O secretário-geral do partido, Silvio Pereira, o “Silvinho”, descarta investigação sobre as atividades de Delúbio Soares:
- Não há necessidade. Não há nada contra ele.
No mesmo tom, Paulo Ferreira, secretário de Relações Internacionais do PT:
- Delúbio é quadro de confiança e seu afastamento não está em pauta.
O tesoureiro permanece recluso, protegido da imprensa. No final do dia, deixa a sede do PT apressado, mais uma vez. Agora, abaixado no banco de trás de um carro, com vidros escuros. Outro veículo, para despistar, deixara o local pouco antes, pretendendo confundir os jornalistas. Coisa de máfia.

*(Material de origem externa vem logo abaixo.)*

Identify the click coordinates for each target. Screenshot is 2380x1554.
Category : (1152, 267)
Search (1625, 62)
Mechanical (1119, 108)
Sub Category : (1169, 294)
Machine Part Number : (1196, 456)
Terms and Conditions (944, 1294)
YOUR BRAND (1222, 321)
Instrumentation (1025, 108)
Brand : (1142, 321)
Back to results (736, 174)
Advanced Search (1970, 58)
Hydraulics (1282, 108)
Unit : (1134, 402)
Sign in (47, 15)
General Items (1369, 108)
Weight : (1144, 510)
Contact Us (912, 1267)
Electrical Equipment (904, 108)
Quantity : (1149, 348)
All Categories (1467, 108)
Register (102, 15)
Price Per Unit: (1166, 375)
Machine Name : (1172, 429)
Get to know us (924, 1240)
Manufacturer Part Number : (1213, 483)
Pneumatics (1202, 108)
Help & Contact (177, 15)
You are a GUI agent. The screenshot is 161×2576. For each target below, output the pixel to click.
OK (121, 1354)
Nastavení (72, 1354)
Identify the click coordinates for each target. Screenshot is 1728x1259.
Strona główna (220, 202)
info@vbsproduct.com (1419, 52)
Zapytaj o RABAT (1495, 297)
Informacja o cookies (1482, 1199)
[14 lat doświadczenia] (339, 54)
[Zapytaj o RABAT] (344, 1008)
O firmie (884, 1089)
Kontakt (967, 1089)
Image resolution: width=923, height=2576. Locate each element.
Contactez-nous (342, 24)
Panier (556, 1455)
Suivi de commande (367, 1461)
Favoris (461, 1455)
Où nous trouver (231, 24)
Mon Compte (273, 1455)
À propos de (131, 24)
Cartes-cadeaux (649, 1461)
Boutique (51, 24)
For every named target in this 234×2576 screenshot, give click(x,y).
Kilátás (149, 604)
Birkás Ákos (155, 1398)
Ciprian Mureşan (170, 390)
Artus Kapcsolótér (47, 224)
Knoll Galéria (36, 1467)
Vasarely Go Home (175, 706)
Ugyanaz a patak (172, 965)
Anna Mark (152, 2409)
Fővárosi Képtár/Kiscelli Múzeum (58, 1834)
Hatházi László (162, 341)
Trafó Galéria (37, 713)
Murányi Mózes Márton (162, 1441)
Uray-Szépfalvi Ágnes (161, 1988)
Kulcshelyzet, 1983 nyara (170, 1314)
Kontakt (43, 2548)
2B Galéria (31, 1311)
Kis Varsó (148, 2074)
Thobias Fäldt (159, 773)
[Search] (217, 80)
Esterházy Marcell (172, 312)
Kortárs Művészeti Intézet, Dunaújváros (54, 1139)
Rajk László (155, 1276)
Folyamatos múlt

Declaração da senadora Heloísa Helena (PSOL-AL). A ex-petista diz que o governo Lula entregou a máquina pública “para ser parasitada por delinquentes de luxo”:
- Tenho absoluta convicção de que ninguém da cúpula palaciana do PT age isoladamente montagem dos crimes contra a administração pública. Se Delúbio, Waldomiro e outros, entre aspas, quadros partidários agiam, é porque havia autorização e leniência do presidente Lula. Pelo que eu conheço do PT, não existe atuação individual.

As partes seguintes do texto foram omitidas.